Two approaches to the holomorphic modular bootstrap

TL;DR

This work presents a complementary framework to the holomorphic modular bootstrap for RCFTs by exploiting vector-valued modular forms to generate new admissible characters from a known RCFT. Starting from a known solution $\\mathbb{X}$ with fixed multiplier, the authors construct additional solutions $\\mathbb{Y}_i$ sharing the same $S$ and $T$ data, and then form strategic linear combinations, including twists by the Hauptmodul $J(\\tau)$, to produce new theories with shifted central charge $c+24m$ and adjusted Wronskian index $\\ell+6m$. Through detailed, increasingly complex examples (up to six characters), they reproduce known two-character results and uncover new admissible families, while also highlighting limitations and the need for higher-order invariants to extend beyond four characters.

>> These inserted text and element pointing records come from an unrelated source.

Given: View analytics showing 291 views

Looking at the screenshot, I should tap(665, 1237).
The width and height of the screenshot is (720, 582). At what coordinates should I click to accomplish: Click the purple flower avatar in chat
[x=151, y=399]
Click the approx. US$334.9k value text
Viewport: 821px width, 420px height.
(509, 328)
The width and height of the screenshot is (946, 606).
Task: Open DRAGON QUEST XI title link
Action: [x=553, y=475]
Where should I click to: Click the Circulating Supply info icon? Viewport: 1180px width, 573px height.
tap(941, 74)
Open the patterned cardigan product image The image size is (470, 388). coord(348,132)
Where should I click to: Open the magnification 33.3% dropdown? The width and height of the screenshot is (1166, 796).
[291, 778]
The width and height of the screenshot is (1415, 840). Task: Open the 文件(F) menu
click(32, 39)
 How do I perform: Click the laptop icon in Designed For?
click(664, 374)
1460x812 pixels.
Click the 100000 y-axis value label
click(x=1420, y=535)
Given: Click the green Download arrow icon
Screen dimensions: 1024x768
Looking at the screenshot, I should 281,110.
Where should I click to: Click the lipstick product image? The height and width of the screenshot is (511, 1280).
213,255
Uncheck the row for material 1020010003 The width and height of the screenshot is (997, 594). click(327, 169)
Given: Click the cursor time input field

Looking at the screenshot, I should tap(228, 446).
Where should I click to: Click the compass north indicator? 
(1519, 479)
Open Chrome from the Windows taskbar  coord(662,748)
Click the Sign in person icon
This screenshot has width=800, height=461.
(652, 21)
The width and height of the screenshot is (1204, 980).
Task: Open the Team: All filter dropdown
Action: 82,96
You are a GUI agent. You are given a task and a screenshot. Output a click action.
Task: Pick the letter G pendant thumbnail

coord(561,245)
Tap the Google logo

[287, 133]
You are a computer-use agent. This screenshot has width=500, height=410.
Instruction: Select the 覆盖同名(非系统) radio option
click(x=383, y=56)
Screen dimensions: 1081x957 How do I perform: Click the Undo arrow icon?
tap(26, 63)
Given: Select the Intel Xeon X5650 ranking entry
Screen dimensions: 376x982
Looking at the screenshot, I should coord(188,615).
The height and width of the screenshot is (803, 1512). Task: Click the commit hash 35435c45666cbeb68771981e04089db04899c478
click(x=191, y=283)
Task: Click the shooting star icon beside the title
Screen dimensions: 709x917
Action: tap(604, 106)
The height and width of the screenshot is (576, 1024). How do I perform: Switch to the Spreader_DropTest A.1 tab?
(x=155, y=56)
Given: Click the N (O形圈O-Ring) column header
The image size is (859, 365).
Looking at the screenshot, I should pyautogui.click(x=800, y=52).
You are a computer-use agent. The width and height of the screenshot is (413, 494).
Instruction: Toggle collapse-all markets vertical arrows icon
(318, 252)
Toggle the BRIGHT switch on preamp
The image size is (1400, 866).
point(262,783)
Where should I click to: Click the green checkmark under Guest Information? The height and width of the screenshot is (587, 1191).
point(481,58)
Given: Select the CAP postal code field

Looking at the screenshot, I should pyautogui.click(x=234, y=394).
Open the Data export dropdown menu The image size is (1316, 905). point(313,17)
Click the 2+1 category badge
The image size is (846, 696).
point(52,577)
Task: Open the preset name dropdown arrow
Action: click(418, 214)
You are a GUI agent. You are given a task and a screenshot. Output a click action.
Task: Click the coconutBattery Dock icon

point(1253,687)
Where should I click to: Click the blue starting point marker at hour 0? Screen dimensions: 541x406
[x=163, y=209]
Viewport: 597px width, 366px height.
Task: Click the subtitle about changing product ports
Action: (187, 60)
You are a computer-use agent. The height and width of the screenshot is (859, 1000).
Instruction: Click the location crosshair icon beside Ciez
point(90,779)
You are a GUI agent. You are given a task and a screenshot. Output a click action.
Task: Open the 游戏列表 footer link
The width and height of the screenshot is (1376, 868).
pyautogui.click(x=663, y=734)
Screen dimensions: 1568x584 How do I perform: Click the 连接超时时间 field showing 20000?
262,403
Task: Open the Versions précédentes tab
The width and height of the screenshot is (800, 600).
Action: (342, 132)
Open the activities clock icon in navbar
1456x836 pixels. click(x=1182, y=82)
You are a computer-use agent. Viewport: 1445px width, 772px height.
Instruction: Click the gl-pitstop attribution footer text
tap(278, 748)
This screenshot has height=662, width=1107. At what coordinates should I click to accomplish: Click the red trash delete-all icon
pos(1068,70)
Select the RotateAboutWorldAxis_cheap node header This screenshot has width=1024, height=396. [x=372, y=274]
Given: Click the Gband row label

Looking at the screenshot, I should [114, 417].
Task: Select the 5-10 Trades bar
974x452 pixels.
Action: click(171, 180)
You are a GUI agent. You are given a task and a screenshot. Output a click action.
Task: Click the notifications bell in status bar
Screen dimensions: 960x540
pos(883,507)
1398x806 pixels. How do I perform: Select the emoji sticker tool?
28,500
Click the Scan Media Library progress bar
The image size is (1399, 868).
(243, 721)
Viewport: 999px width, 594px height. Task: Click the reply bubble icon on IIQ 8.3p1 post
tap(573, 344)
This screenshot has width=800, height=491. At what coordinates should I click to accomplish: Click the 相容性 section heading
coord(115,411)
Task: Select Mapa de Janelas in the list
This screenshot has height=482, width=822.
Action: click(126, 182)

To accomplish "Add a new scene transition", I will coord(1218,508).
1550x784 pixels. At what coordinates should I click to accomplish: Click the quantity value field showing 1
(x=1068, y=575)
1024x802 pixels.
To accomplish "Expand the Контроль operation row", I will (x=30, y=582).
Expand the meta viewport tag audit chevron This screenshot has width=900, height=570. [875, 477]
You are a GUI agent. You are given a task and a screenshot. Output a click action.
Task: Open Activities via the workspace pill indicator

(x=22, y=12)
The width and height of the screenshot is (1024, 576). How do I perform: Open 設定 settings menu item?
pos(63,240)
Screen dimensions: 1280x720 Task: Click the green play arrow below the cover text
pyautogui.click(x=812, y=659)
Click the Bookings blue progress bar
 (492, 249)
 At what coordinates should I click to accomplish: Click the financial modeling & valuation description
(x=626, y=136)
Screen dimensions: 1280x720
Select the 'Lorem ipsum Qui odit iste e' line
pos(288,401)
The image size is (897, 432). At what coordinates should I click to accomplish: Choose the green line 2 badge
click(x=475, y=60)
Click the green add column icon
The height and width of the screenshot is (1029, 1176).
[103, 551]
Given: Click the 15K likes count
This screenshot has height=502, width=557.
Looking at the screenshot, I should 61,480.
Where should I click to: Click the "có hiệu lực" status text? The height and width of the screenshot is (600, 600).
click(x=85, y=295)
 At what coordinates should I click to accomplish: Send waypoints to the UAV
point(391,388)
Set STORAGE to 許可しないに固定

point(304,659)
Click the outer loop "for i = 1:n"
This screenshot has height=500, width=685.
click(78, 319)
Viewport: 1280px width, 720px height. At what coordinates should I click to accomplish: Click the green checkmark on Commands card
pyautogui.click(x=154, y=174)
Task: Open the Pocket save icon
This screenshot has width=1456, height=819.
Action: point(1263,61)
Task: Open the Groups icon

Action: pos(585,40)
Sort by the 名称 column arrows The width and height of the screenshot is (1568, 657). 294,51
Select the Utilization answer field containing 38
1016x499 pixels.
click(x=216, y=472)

The approach offers a flexible route to catalog admissible RCFTs beyond the traditional MLDE method and connects to broader structures in modular form theory and modular tensor categories. Overall, the paper expands the toolkit for holomorphic modular bootstrap by leveraging VVMFs to navigate larger character spaces and generate new admissible RCFT candidates.

Abstract

The holomorphic bootstrap attempts to classify rational conformal field theories. The straight ahead approach is hard to implement when the number of characters become large. We combine all characters of an RCFT to form a vector valued modular form with multiplier. Using known results from the theory of vector valued modular forms, given a known RCFT, we obtain new vector valued modular forms that share the same multiplier as the original RCFT. By taking particular linear combinations of the new solutions, we look for and find new admissible solutions. In the well-studied two character case, we reproduce all known admissible solutions with Wronskian indices $6$ and $8$. The method is illustrated with examples with up to six characters. The method using vector valued modular forms thus provides a new approach to the holomorphic modular bootstrap.